There are two notable country houses. Among the most conspicuous is the now ruined Grade I listed Old Beaupre Castle, which stands to the south on the site of one of the palaces of the royal house of Sitsyllt, the progenitors of the family of the Cecils, Marquesses of Salisbury and Exeter; it is supposed to have been one of the most ancient in the vale. It is situated in a meadow about 1 mi from the village.
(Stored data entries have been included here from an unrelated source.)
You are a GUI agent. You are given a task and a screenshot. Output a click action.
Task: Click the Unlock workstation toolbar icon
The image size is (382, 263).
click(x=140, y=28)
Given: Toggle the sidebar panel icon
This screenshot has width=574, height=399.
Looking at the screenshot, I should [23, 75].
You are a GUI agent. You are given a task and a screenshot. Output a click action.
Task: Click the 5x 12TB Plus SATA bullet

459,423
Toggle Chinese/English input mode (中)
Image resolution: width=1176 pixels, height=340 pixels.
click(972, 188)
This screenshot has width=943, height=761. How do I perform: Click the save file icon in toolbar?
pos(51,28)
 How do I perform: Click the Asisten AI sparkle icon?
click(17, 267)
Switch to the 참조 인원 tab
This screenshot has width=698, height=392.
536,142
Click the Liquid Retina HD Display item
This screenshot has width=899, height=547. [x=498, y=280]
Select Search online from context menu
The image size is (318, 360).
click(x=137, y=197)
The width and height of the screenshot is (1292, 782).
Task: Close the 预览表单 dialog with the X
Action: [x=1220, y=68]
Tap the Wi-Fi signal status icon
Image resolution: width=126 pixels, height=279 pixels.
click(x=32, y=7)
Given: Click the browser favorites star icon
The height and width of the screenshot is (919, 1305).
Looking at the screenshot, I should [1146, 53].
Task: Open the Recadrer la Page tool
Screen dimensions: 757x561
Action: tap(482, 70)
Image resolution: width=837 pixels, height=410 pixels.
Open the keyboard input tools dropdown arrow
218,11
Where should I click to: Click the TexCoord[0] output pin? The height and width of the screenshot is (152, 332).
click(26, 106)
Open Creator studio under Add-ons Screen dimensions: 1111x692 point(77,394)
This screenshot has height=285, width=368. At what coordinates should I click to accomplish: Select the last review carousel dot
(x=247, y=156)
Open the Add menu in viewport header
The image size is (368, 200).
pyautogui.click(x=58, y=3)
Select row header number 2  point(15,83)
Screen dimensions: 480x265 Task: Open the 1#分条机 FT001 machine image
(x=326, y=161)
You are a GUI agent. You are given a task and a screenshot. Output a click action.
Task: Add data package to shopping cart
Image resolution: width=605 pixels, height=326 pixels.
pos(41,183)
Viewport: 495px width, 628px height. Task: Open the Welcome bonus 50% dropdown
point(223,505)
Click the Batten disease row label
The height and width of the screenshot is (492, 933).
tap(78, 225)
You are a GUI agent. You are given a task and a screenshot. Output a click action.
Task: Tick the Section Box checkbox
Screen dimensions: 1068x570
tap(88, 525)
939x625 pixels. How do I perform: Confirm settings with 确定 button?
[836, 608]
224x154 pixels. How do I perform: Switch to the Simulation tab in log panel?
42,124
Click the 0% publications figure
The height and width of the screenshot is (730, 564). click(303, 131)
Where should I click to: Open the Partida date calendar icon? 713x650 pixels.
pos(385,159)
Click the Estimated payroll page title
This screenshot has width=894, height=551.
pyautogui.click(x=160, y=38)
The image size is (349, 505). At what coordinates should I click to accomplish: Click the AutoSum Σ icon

Originally called Beau Pre (pronounced 'Bewper'), on which spot the present mansion, now in a ruinous condition, was built about the year 1600. A notable feature is the ornamental porch attached to the principal front of the building, which is considered one of the earliest specimens of the Grecian style of architecture introduced into this country, and was erected at the expense of Richard Bassett, Esq. It consists of three stages of columns of which the lowest is of the Doric, the middle of the Tuscan, and the upper of the Corinthian order. Te capitals, intaglios, and other sculptures are well made. Immediately over the entrance are the family arms, sculptured in alto-relievo, with a commemorative inscription in Roman capitals. Captain Richard Bassett was lord of the manor of Beau Pre, under the will of his distant relation, the late Daniel Jones, Esq., who died in 1841, and who had bought the estate in 1797 of the late C. Traherne, Esq., and Miss Edmondes.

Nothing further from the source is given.